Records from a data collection
- Opening Delimiter -

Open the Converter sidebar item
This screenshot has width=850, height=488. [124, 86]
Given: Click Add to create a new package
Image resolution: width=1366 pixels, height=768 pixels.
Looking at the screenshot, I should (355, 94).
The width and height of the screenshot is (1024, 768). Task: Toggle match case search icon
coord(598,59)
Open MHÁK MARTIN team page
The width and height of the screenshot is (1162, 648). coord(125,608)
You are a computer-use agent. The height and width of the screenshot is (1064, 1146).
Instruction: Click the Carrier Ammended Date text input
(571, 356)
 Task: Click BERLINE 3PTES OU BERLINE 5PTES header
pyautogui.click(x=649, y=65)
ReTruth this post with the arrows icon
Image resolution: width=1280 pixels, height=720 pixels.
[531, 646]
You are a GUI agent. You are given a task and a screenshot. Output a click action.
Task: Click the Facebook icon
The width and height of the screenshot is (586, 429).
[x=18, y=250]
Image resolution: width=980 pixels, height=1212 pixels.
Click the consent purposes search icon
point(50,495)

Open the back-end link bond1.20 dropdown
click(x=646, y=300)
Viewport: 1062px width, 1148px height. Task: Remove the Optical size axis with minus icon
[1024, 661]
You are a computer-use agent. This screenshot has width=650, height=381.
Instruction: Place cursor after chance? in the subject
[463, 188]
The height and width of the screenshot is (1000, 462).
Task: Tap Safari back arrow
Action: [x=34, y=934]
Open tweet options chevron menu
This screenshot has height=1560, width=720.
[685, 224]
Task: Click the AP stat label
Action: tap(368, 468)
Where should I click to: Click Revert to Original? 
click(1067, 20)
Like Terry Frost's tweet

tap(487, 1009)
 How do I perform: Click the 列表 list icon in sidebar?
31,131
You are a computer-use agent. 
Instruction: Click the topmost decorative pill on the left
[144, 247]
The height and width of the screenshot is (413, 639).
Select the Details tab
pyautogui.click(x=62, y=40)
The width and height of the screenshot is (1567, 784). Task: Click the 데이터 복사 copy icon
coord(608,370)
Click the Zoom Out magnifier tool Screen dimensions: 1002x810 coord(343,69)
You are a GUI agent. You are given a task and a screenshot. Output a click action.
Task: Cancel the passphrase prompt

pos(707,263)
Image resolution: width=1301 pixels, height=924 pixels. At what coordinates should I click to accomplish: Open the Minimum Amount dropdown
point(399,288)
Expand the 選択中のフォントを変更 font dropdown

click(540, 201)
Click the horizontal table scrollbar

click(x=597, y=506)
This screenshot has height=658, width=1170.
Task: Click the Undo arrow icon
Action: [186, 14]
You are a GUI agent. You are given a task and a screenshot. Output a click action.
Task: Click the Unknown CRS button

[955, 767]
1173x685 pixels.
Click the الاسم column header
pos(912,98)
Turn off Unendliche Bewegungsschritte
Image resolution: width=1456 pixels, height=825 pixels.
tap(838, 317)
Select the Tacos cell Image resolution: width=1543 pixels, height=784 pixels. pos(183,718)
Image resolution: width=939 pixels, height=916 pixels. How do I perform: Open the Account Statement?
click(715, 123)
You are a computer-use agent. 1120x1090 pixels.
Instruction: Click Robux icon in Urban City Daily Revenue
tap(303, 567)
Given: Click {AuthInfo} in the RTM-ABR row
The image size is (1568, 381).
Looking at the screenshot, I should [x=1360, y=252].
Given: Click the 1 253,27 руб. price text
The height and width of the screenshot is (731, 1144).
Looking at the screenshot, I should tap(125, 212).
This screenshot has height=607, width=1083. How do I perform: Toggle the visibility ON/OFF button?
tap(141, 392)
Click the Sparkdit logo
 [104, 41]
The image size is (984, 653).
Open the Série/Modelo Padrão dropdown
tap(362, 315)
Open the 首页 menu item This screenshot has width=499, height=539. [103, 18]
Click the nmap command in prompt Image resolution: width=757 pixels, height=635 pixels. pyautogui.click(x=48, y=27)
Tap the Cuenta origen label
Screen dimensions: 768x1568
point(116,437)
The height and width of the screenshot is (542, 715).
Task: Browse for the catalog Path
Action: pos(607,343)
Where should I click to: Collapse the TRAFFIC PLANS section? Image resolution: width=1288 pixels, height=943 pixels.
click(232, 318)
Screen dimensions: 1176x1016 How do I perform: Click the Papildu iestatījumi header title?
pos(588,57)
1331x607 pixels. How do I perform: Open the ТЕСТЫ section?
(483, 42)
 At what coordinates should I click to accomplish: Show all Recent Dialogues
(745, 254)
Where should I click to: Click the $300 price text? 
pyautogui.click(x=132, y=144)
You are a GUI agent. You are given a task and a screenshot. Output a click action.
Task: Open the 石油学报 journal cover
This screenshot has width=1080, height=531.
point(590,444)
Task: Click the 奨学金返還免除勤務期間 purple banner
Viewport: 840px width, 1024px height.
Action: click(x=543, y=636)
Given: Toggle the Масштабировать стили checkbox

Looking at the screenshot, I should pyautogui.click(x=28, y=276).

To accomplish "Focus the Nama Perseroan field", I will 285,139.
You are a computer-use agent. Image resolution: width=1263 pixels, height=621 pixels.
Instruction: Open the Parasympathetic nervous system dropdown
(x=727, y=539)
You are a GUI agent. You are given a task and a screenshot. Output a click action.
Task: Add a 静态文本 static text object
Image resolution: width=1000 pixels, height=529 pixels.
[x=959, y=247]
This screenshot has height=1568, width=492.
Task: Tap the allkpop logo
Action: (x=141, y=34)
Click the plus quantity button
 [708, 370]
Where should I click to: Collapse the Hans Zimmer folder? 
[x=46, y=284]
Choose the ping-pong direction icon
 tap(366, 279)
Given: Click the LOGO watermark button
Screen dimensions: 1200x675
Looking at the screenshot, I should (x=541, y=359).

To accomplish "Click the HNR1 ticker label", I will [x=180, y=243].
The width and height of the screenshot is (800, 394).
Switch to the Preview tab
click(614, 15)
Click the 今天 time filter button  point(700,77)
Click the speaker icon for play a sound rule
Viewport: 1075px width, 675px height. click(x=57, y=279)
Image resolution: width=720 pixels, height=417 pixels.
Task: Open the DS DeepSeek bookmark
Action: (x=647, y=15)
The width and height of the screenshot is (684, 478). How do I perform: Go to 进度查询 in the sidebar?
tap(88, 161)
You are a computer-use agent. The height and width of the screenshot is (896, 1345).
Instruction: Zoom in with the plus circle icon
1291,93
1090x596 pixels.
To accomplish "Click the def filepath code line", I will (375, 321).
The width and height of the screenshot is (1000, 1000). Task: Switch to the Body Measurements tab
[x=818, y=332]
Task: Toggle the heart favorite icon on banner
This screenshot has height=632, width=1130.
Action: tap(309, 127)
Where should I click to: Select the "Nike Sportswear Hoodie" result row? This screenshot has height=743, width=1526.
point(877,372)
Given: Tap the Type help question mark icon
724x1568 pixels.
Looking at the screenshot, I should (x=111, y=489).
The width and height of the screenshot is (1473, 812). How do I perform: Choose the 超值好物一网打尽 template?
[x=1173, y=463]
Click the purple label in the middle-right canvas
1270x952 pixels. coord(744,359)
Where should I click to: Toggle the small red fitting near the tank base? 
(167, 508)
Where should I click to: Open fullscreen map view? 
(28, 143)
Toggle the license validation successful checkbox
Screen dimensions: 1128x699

- Closing Delimiter -

Task to carry out
Going through the entries above, show each line that contains "will".

Result for this exercise
To accomplish "Focus the Nama Perseroan field", I will 285,139.
To accomplish "Click the HNR1 ticker label", I will [x=180, y=243].
To accomplish "Click the def filepath code line", I will (375, 321).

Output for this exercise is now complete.